AUGUST 16 TO 31: St. MARTINS


#47 – Spider Treasures – 16 August 2017

Which are you most like: someone who can still recall verbatim a lot of poetry from school, by dint of memory and scholarly practice at the time?   Or someone who remembers only one snippet of one particular poem, because it struck deep to the heart when you read it, or listened to your teacher recite it, for the first time?  The grass spider has one beautiful poem to spin for the morning dew every day of its life.


#48 – End IN SIGHT – 17 August 2017

What if you are a perfectionist trying to cope with your constant imperfection (that would be all perfectionists)? You can’t really unbecome being a perfectionist.  Somehow, you must come to embrace.  That means finding strategies for dealing with chronic imperfection, be that photographic or in any other domain.  A strategy that works well for me is to rebrand imperfect outcomes as prototypes.  Prototypes are meant to be imperfect, so their imperfection is not a failure.  It is part of a journey towards perfection.  It may be a twisted and long journey with repeated and varied prototypical outcomes.  I may never achieve the perfect end.  But no matter, every prototype is part of the perfect journey towards perfection.

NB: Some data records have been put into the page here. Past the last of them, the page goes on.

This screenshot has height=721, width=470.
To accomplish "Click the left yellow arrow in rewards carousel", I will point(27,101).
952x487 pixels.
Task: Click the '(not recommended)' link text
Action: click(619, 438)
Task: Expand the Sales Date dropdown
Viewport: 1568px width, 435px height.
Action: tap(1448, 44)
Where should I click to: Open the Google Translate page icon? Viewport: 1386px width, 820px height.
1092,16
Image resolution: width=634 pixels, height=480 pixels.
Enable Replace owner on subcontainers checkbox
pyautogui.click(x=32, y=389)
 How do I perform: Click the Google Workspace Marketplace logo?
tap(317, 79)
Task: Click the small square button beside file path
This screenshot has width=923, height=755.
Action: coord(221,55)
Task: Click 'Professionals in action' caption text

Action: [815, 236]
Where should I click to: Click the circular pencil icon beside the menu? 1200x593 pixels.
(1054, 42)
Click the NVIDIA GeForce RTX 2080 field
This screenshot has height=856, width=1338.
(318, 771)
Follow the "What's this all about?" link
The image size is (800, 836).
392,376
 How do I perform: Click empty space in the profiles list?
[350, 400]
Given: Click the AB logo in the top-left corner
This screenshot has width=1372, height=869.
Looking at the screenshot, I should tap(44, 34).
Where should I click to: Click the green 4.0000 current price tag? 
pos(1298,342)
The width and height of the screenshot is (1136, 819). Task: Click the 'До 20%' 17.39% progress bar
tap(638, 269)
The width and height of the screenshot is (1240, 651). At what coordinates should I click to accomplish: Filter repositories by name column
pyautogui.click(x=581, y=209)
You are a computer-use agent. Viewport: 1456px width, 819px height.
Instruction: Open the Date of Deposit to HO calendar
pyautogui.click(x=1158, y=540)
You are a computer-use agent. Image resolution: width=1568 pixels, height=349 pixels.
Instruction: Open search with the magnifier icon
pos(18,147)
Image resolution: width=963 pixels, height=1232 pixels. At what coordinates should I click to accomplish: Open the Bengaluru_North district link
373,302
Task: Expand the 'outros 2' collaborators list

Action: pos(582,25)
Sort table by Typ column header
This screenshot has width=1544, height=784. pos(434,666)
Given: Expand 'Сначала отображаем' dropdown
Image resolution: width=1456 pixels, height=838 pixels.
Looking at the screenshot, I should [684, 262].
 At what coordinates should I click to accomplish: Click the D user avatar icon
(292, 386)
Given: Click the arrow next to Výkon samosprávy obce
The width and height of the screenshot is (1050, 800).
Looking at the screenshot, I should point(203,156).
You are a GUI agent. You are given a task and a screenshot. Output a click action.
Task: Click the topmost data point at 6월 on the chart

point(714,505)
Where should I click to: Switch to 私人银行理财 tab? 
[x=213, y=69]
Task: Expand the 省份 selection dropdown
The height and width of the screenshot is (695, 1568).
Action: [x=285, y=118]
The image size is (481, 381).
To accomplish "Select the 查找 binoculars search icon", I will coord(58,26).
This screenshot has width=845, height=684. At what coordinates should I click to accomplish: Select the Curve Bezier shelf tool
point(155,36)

#49 – Into the Woods – 18 August 2017

Panning, swirling, zooming and generally jerking the camera around at low shutter speeds.  This is excellent training for all of us who are type-A perfectionist control freaks. No matter how carefully you think it through, plan it out, you are at the mercy of chance.  You are forced to take many exposures and hope something has worked out within the very broad parameters you can control.  You also get the euphoria of discovering something fantastical when you review your work later on. Panning is the anti-planning.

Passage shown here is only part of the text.